- [AIM OF THE EXERCISE]:
Copy the rows below exactly, beginning with the line that contains "709x443 pixels. Task: Click" and continuing through the end of the rows, with both ends included. Leave the pictures out of your copy.

- [DATA LINES]:
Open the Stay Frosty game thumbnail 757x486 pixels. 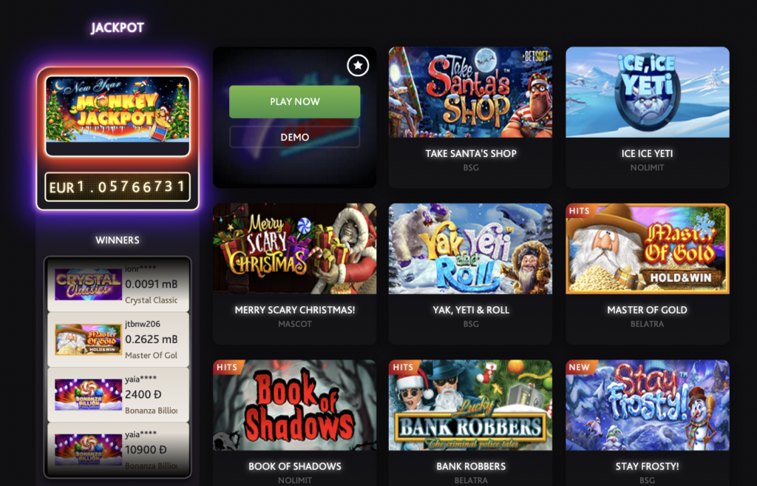(648, 405)
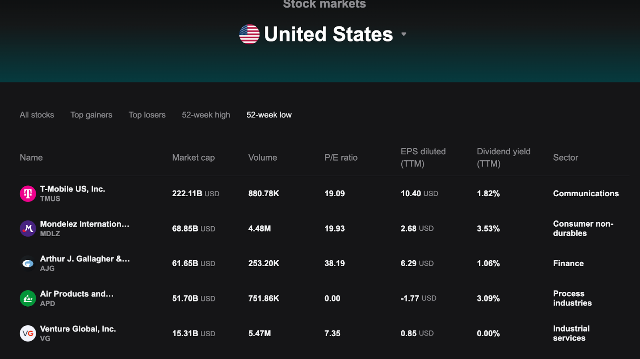Select the Arthur J. Gallagher logo

[28, 263]
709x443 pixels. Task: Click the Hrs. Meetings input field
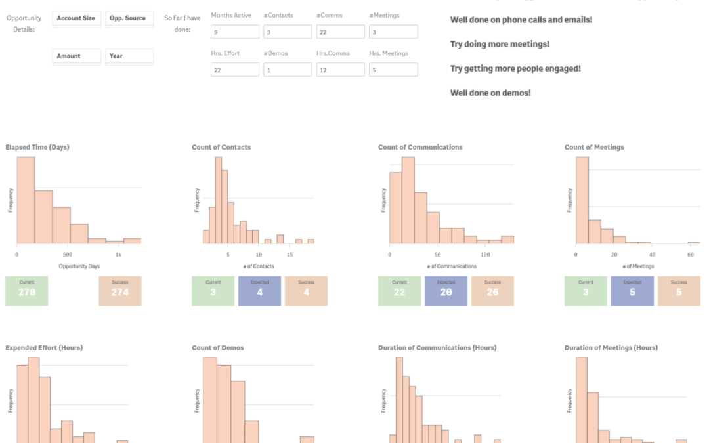[393, 70]
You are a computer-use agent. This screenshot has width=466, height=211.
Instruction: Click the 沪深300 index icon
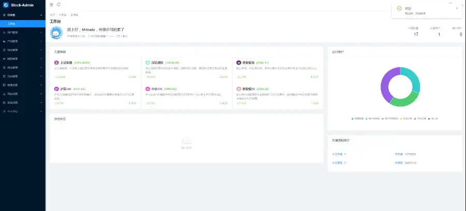point(56,89)
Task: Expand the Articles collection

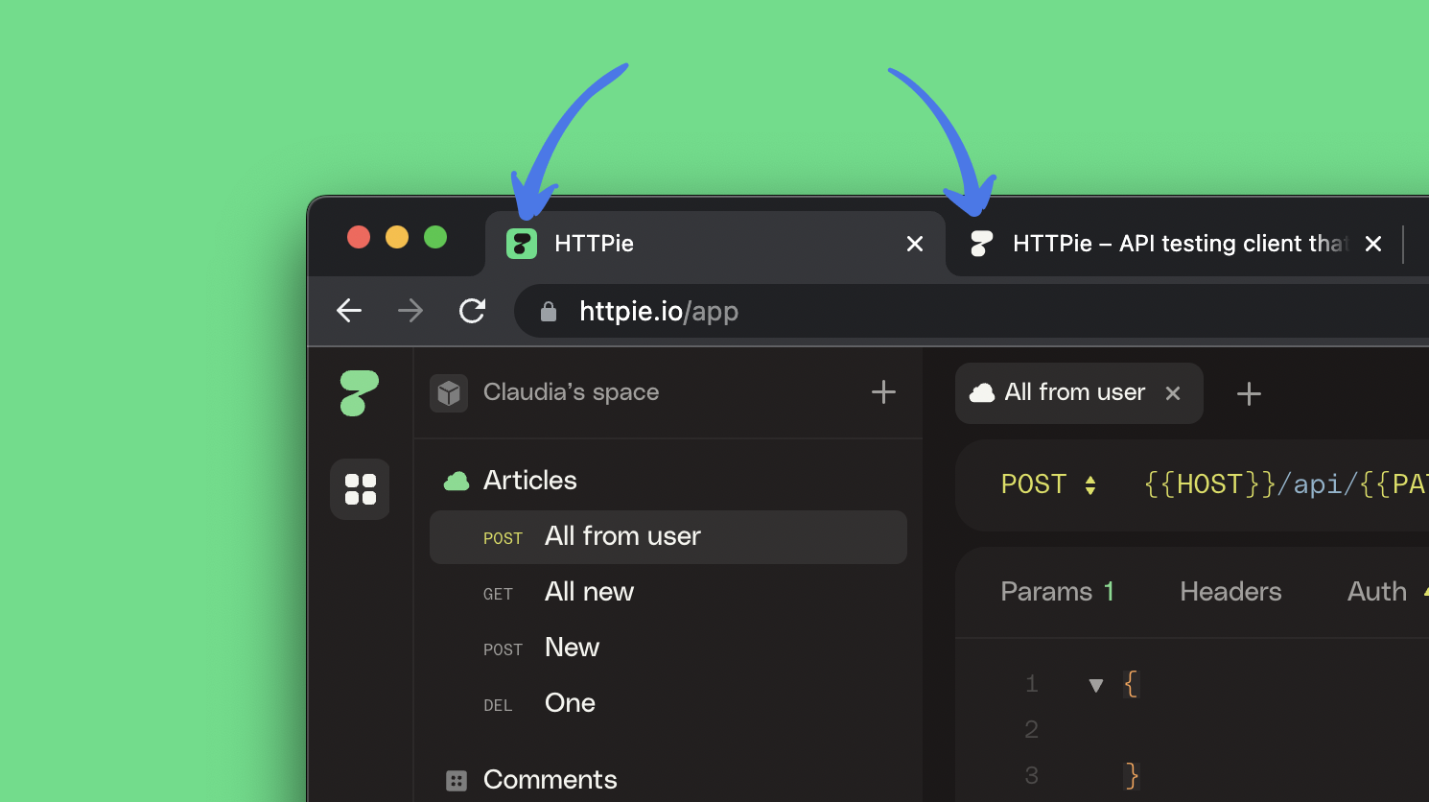Action: (529, 481)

- [TASK OUTPUT]:
709x443 pixels. Task: Click the Hrs. Meetings input field
[393, 70]
You are a computer-use agent. This screenshot has width=466, height=211.
Instruction: Click the 沪深300 index icon
point(56,89)
Task: Expand the Articles collection

Action: (529, 481)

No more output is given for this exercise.